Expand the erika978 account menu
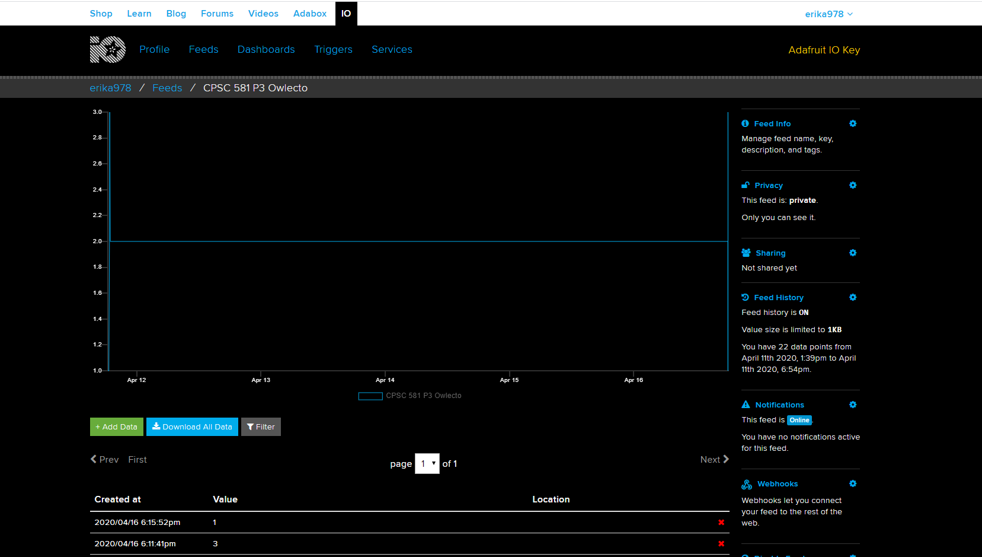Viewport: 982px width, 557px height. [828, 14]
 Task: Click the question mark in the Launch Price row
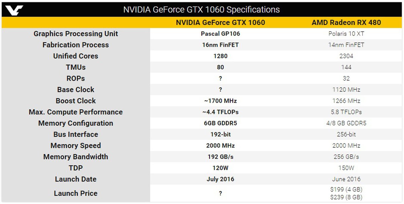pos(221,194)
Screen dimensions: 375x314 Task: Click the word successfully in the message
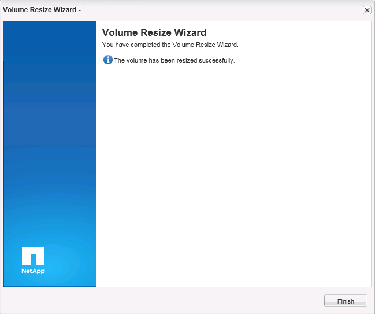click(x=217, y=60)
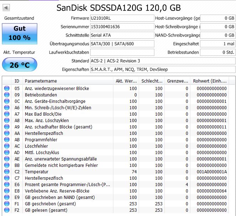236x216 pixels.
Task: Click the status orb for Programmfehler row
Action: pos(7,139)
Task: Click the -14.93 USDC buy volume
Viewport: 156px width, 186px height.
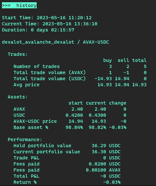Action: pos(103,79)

####################

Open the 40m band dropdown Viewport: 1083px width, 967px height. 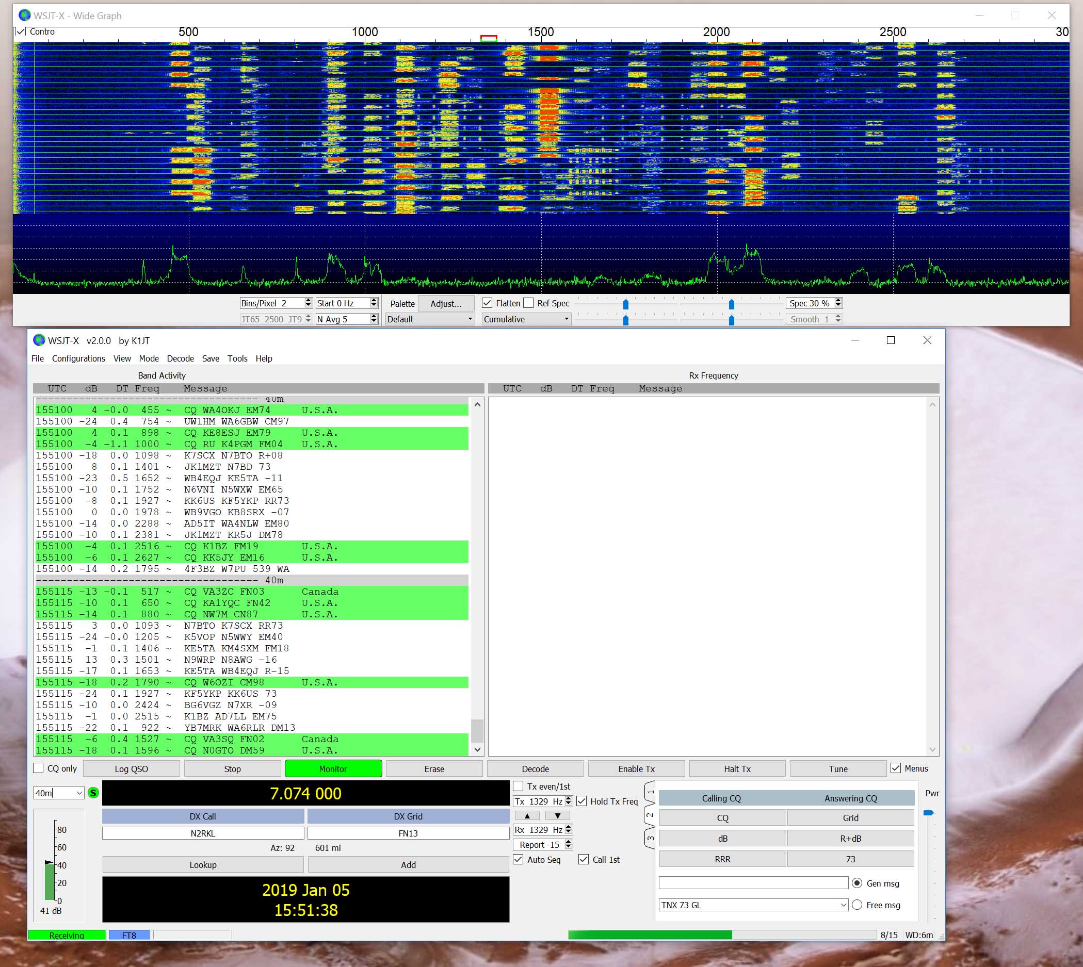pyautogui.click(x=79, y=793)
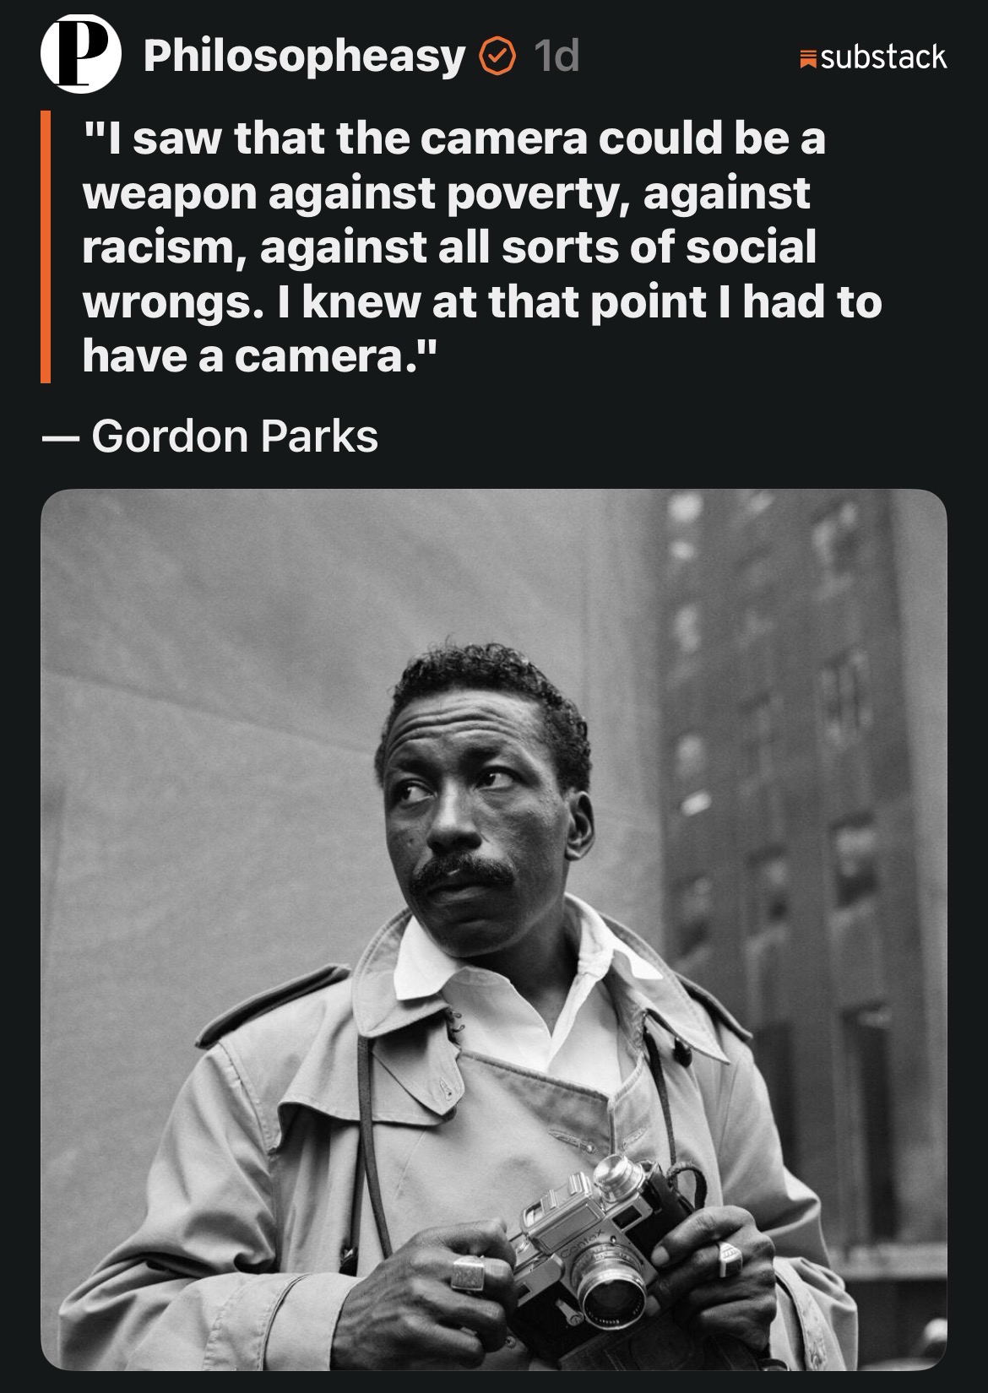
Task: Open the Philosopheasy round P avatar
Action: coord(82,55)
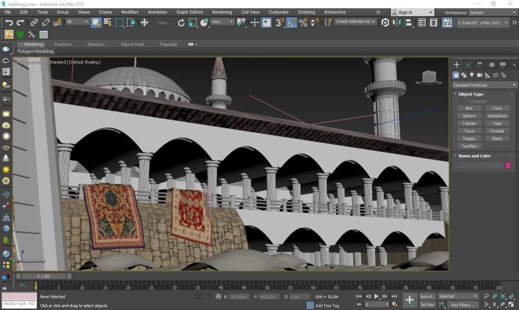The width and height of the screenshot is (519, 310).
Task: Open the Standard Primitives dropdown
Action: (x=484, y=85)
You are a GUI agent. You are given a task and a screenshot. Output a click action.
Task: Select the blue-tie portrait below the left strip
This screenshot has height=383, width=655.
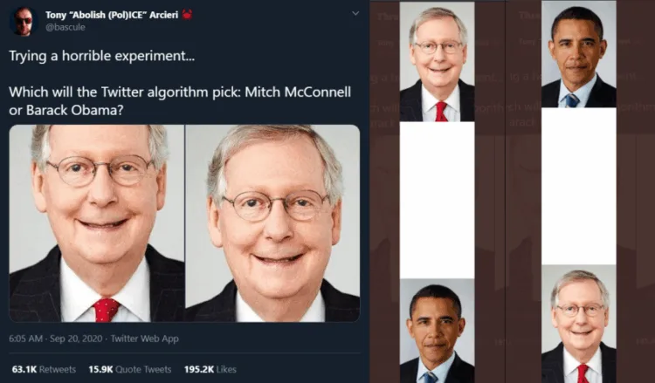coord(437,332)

####################

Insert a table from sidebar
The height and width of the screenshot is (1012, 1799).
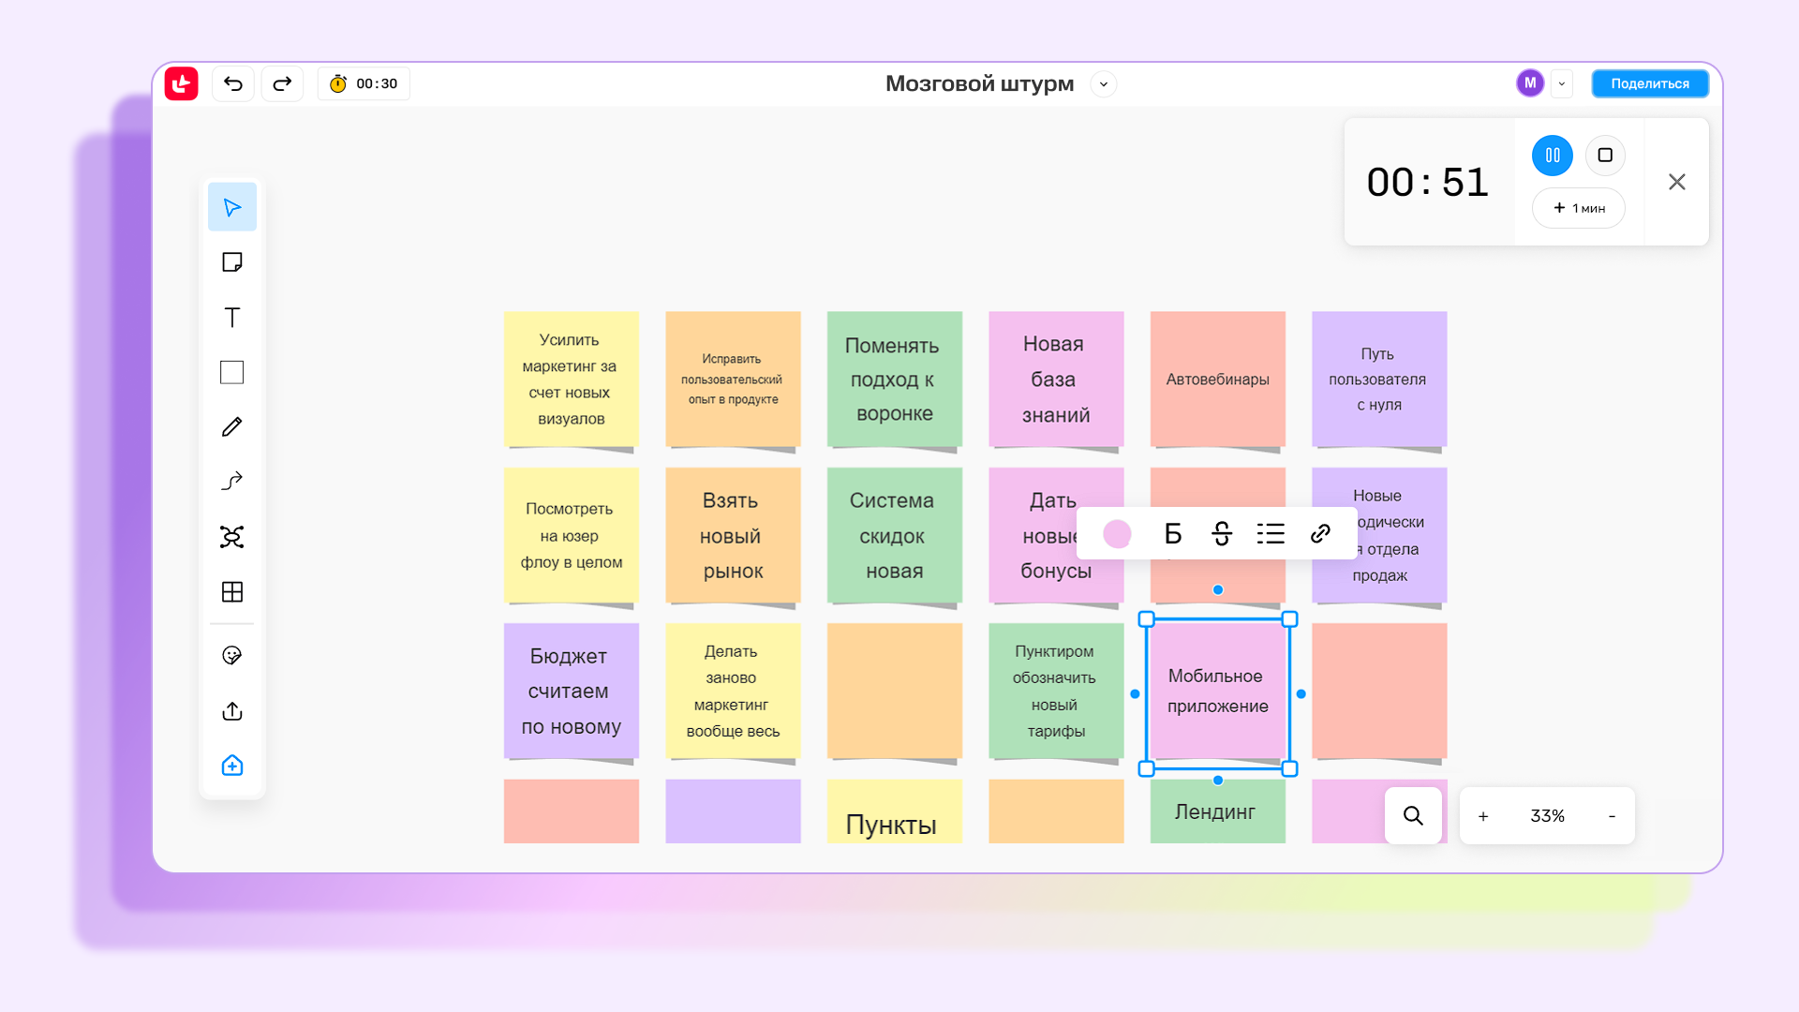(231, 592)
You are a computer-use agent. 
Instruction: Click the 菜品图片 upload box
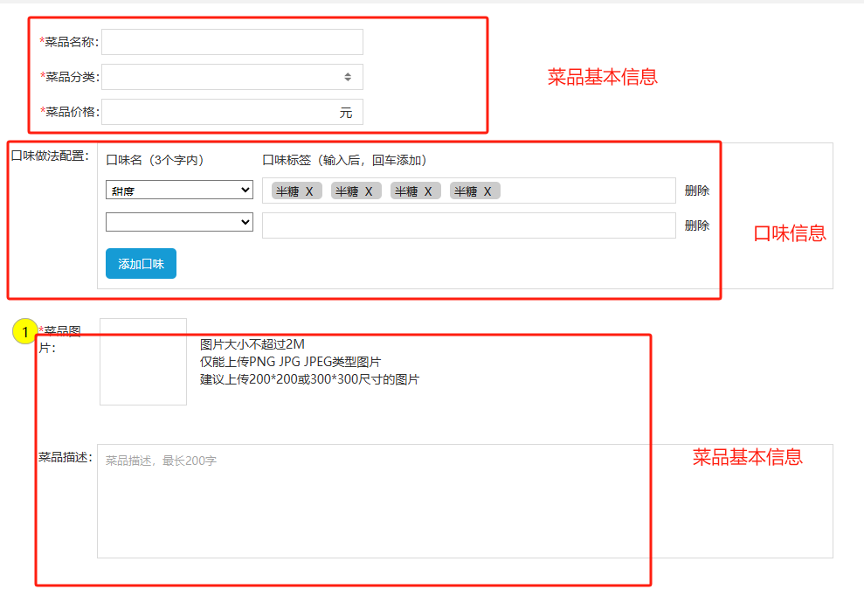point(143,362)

####################

- [EXERCISE GOAL]:
Begin at the line that has "You are a GUI" and stop after the line that has "coord(437,332)". Rewrite those lines with "blue-tie" replaced by "red-tie", keep everything else the same, and leave out the pictures.

- [ANSWER TO THIS TASK]:
You are a GUI agent. You are given a task and a screenshot. Output a click action.
Task: Select the red-tie portrait below the left strip
This screenshot has height=383, width=655.
coord(437,332)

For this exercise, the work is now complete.